YOUR TASK:
Transcribe the entries below line for line, with no changes.

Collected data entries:
-- -- --
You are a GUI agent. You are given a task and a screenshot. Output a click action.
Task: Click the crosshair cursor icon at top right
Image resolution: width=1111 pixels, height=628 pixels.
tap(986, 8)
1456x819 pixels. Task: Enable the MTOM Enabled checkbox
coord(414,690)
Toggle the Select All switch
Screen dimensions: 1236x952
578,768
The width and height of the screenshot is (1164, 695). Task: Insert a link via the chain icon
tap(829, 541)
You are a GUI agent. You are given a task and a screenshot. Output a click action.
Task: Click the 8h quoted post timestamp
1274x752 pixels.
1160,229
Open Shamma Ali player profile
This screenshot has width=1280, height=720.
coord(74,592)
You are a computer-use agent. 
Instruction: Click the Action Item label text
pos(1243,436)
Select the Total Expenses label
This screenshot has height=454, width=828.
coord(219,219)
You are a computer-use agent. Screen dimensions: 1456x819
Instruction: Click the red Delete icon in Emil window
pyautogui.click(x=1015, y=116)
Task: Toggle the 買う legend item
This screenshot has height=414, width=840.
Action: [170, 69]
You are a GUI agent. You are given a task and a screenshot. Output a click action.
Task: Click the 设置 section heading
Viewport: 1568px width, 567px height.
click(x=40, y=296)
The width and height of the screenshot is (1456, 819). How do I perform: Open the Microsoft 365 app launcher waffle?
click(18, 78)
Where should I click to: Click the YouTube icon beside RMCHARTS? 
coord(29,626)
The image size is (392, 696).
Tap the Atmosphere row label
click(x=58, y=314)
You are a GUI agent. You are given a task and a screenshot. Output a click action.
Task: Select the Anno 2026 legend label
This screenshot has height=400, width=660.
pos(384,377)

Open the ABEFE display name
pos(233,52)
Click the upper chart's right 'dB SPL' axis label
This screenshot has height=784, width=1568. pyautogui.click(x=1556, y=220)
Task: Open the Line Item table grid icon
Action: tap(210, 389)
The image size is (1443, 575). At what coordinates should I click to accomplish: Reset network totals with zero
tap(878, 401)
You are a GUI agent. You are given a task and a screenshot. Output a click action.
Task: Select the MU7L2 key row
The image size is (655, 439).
-- -- --
OUTPUT OF THE TASK:
You are a GUI agent. You are given a task and a screenshot. Output a click action.
Task: Click the crosshair cursor icon at top right
Image resolution: width=1111 pixels, height=628 pixels.
tap(986, 8)
1456x819 pixels. Task: Enable the MTOM Enabled checkbox
coord(414,690)
Toggle the Select All switch
Screen dimensions: 1236x952
578,768
The width and height of the screenshot is (1164, 695). Task: Insert a link via the chain icon
tap(829, 541)
You are a GUI agent. You are given a task and a screenshot. Output a click action.
Task: Click the 8h quoted post timestamp
1274x752 pixels.
1160,229
Open Shamma Ali player profile
This screenshot has width=1280, height=720.
coord(74,592)
You are a computer-use agent. 
Instruction: Click the Action Item label text
pos(1243,436)
Select the Total Expenses label
This screenshot has height=454, width=828.
coord(219,219)
You are a computer-use agent. Screen dimensions: 1456x819
Instruction: Click the red Delete icon in Emil window
pyautogui.click(x=1015, y=116)
Task: Toggle the 買う legend item
This screenshot has height=414, width=840.
Action: [170, 69]
You are a GUI agent. You are given a task and a screenshot. Output a click action.
Task: Click the 设置 section heading
Viewport: 1568px width, 567px height.
click(x=40, y=296)
The width and height of the screenshot is (1456, 819). How do I perform: Open the Microsoft 365 app launcher waffle?
click(18, 78)
Where should I click to: Click the YouTube icon beside RMCHARTS? 
coord(29,626)
The image size is (392, 696).
Tap the Atmosphere row label
click(x=58, y=314)
You are a GUI agent. You are given a task and a screenshot. Output a click action.
Task: Select the Anno 2026 legend label
This screenshot has height=400, width=660.
pos(384,377)

Open the ABEFE display name
pos(233,52)
Click the upper chart's right 'dB SPL' axis label
This screenshot has height=784, width=1568. pyautogui.click(x=1556, y=220)
Task: Open the Line Item table grid icon
Action: tap(210, 389)
The image size is (1443, 575). At what coordinates should I click to accomplish: Reset network totals with zero
tap(878, 401)
You are a GUI agent. You are given a task and a screenshot. Output a click action.
Task: Select the MU7L2 key row
The image size is (655, 439).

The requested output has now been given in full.